Filed under: On the Spot   Tagged: , , , ,

Jonathan Taylor writes:

Next Wednesday, October 28, the Center for Fiction is sponsoring a discussion of Proust's À la recherche du temps perdu in English, at Columbia's Maison Française, with Antoine Compagnon and The New Yorker's Adam Gopnik. (Full details below the jump—seating is limited, so RSVP to join this "little clan.")

Warm up with a little combative reading on the newest translation into English, including Swann's Way rendered by Lydia Davis, whose collected stories were discussed by James Wood in last week's New Yorker.

I thought The New Yorker had carried a review of the Penguin translations, but I can't find such a thing. It did do a Briefly Noted of a cunning book about the liberal use of English in the original. And Gopnik once wrote, in the abstract's words, a "Comment about the similarities between Proust's house in Illiers, and writer's co-op on Broome Street."

In other Proust news, a new Reader's Guide to The Remembrance of Things Past, by Patrick Alexander, is recently out from Random House.

Marcel Proust: A Conversation

Antoine Compagnon and Adam Gopnik discuss
Á la recherche du temps perdu (In Search of Lost Time) In English
Wednesday, October 28th at 7pm
The Maison Francaise of Columbia University
East Gallery in Buell Hall (campus entrance at 116th and Broadway)

This event is cosponsored by The Proust Society of America, a program of The Center for Fiction; Maison Française at Columbia University; and The French-American Foundation.

Antoine Compagnon is the Blanche W. Knopf Professor of French and Comparative Literature at Columbia University. On Proust, after editing Du côté de chez Swann and Sodome et Gomorrhe, he published Proust entre deux siècles. Compagnon is also a professor at the Collège de France and a member of the American Academy of Arts and Sciences.

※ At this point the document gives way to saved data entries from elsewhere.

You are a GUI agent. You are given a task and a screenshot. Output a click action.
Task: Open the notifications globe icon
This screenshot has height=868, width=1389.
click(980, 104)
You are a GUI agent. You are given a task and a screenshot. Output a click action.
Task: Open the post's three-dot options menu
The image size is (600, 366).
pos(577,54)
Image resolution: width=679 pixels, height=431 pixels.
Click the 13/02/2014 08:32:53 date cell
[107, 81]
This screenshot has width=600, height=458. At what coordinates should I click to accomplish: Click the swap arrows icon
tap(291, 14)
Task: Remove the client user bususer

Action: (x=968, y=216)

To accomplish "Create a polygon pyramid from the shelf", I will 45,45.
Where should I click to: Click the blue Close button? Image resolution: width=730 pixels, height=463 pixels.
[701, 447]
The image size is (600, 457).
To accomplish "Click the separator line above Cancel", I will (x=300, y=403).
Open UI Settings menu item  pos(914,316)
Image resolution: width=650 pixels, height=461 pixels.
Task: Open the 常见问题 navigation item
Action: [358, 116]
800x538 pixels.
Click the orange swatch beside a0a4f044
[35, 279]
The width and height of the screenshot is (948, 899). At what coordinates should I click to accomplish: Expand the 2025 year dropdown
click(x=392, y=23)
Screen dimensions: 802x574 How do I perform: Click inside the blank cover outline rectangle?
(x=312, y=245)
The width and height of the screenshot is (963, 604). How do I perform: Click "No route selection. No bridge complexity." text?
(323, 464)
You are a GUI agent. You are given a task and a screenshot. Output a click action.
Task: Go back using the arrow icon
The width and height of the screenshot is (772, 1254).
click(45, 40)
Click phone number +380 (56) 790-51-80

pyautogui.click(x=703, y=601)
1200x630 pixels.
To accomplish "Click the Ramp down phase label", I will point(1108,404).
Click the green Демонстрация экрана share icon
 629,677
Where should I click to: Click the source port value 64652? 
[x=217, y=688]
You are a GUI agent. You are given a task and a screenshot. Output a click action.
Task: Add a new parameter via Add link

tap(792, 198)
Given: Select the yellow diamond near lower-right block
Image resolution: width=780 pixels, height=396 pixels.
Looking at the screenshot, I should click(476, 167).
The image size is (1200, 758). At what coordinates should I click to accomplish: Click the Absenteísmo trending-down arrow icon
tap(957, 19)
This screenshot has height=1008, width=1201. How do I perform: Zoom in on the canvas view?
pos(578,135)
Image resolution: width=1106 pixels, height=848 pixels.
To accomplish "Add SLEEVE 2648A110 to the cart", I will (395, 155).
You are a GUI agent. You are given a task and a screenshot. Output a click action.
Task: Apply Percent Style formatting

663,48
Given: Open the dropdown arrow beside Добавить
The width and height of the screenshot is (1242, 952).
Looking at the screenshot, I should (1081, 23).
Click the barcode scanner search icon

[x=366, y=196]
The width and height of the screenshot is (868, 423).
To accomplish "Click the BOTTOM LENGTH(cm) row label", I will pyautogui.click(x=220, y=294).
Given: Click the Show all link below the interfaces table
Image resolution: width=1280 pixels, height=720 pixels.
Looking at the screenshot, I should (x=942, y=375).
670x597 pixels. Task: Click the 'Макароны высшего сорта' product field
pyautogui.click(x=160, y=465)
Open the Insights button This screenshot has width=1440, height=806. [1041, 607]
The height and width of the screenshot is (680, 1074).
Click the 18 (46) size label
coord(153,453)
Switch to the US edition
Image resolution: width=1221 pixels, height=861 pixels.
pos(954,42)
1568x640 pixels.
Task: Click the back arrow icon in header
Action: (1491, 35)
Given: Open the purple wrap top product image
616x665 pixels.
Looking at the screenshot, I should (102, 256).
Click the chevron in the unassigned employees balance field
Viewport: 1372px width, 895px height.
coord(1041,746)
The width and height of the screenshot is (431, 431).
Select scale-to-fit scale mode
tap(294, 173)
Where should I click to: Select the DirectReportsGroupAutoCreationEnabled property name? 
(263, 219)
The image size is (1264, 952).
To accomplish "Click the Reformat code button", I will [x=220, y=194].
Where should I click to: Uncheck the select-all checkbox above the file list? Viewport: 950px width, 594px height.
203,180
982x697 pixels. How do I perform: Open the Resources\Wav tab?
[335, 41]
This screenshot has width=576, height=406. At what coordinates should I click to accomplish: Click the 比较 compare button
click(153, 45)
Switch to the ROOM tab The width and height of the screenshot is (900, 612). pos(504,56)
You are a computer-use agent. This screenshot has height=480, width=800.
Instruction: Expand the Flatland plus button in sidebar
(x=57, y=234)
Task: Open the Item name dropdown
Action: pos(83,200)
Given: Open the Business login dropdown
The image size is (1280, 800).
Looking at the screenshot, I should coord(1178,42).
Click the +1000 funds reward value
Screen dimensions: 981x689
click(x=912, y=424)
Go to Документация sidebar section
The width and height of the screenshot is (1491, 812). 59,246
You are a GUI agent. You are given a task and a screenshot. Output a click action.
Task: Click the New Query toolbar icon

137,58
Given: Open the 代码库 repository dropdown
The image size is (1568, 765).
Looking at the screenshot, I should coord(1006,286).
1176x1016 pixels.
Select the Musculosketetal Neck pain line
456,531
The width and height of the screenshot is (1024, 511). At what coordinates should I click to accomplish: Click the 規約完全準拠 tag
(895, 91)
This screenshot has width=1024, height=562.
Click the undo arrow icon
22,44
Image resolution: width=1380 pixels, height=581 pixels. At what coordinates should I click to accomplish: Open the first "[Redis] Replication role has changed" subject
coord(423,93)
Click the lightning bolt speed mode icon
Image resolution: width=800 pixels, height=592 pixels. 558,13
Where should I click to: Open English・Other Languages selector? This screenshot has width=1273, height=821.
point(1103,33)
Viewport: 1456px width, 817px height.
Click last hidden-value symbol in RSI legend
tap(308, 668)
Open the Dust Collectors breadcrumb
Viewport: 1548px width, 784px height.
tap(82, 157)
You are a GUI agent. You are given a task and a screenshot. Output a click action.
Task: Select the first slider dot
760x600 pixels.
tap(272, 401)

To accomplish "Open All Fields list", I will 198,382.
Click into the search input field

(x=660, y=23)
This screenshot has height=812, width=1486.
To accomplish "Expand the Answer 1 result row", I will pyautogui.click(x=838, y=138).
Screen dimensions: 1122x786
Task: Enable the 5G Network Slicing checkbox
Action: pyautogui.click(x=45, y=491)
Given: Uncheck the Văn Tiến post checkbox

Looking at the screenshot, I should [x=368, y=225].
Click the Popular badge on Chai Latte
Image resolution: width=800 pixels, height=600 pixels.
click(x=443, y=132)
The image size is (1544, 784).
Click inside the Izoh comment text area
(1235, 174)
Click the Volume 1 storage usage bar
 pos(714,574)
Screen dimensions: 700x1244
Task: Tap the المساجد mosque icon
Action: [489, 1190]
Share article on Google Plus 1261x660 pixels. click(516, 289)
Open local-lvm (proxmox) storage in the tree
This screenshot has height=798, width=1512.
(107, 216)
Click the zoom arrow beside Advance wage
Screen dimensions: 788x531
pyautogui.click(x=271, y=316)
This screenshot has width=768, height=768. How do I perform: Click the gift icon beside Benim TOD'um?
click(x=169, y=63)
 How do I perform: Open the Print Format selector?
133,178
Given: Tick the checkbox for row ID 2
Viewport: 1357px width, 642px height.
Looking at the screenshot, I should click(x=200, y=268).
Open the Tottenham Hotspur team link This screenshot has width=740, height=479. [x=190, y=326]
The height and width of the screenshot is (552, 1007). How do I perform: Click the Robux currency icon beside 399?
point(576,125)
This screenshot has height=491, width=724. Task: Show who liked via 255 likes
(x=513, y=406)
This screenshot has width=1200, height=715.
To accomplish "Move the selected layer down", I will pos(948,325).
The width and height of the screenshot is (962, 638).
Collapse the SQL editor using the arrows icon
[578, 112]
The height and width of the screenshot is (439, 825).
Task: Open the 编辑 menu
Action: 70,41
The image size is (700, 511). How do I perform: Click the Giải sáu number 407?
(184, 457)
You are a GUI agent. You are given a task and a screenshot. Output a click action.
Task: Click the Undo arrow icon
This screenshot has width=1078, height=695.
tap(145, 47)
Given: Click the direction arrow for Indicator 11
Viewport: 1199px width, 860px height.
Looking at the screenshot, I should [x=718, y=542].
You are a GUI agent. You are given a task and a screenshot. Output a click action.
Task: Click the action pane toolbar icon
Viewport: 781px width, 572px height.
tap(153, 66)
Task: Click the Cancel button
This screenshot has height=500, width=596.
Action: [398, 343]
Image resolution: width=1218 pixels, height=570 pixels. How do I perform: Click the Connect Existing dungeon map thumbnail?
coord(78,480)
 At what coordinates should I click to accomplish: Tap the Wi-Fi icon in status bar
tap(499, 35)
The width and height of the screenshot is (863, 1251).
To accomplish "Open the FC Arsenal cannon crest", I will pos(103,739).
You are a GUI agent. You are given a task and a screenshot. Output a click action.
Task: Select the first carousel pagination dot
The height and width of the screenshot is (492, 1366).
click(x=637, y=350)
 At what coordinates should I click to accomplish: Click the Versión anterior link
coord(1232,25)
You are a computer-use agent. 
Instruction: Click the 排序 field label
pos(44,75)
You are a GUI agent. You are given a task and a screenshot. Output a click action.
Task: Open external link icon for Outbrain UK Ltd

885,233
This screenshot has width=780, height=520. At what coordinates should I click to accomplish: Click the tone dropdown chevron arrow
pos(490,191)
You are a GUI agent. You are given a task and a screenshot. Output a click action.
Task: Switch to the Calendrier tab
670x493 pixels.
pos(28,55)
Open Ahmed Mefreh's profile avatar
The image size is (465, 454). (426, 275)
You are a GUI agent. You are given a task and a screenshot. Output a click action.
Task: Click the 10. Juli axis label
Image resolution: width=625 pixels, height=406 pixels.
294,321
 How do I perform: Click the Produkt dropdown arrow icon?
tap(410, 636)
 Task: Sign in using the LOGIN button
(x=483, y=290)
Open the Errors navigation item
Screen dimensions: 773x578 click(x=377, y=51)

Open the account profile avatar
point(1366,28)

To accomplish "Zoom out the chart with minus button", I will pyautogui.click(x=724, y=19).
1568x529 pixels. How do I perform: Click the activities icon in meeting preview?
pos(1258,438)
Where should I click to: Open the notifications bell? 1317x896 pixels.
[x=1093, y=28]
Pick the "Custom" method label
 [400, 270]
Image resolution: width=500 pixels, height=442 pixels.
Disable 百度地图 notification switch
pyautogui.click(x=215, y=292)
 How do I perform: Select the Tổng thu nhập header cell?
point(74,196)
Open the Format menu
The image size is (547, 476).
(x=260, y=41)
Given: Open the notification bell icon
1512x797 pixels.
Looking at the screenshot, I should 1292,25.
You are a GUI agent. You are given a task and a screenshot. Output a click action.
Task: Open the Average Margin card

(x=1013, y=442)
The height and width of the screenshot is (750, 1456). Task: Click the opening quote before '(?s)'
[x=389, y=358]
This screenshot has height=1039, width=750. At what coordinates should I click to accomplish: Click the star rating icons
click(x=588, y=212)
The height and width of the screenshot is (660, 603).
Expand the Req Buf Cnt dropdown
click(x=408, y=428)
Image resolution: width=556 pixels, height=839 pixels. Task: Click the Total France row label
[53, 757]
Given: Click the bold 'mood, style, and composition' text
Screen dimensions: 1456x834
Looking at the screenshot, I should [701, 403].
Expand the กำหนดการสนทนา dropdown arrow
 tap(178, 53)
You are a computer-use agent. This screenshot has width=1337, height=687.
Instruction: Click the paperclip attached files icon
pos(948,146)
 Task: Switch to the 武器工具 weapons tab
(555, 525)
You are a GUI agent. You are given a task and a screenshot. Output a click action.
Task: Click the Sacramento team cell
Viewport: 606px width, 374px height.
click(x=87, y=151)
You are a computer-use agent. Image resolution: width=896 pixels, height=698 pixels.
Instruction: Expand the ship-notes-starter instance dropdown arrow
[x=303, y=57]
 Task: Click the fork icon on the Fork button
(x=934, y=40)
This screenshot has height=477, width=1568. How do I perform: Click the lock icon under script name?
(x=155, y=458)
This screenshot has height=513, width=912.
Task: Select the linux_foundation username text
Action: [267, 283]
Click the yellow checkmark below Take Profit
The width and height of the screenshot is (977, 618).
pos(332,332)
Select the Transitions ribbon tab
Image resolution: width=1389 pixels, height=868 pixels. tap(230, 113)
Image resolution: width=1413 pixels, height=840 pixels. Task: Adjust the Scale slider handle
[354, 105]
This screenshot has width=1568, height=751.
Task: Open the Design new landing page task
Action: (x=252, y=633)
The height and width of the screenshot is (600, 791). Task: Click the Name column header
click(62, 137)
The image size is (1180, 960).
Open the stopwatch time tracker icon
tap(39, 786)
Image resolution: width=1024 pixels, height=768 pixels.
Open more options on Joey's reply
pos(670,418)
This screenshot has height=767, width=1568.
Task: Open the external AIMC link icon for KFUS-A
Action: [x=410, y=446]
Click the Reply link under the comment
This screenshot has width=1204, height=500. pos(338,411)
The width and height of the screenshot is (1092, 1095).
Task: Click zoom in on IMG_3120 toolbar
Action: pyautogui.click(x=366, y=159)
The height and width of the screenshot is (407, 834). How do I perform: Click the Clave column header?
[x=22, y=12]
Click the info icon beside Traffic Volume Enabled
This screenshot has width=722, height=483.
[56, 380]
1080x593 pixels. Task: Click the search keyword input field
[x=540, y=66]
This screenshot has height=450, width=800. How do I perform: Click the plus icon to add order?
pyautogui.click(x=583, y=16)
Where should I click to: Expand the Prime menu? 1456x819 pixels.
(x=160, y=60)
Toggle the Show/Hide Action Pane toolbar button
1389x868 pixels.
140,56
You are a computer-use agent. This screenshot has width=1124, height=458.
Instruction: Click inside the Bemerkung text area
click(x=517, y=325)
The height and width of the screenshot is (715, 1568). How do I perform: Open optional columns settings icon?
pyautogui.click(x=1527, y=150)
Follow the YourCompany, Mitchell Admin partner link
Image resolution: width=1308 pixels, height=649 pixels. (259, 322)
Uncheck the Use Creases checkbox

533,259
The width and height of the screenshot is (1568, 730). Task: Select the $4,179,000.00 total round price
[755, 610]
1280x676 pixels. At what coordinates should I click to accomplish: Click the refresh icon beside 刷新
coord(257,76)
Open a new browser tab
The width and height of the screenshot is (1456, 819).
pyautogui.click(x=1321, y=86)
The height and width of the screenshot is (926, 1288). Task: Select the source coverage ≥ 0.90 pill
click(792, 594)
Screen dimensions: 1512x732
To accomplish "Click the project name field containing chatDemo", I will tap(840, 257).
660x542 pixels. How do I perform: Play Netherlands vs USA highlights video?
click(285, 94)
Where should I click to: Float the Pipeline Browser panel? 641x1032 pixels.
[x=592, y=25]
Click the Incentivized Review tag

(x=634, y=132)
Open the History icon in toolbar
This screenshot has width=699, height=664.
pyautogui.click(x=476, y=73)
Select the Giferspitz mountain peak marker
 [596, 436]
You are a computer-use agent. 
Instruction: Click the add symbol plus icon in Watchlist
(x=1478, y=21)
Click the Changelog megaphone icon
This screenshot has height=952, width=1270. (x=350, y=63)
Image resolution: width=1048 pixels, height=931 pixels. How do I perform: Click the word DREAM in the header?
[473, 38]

Acclaimed journalist, lecturer and author Adam Gopnik is a three-time National Magazine Award winner and recipient of the George Polk Award for Magazine Reporting. He has been a staff writer for The New Yorker since 1986.

Seating is very limited to this event so you must RSVP. Please e-mail the Center atevents@centerforfiction.org or call us at 212-755-6710 to reserve a spot.


Three of the magazine’s greatest critics were Proust-lovers: Edmund Wilson, V. S. Pritchett and John Updike. Of these three, Updike is the most rhapsodic. See his “Pinter’s Unproduced Proust Printed” (1977), “Proust Died For You” (1997), and “The Man in Bed” (2000) – all of which first appeared in The New Yorker. As well, Updike’s New Yorker reviews of works by Borges, Tolstoy, Barthes, Green, Wilson, Joyce, and Nabokov all contain references to Proust and to Remembrance of Things Past. Interestingly, Updike’s best-known essay on Proust, the incredibly beautiful “Remembrance of Things Past Remembered” was originally published not in The New Yorker but in Horizon. It can be found in his 1975 collection, Picked-Up Pieces. Another of the magazine’s passionate Proust devotees was its long-time poetry editor, Howard Moss. Moss wrote a great little study, The Magic Lantern of Marcel Proust (1963). See also his delightful essay, “One Hundred Years of Proust,” (The New Yorker, December 18, 1971).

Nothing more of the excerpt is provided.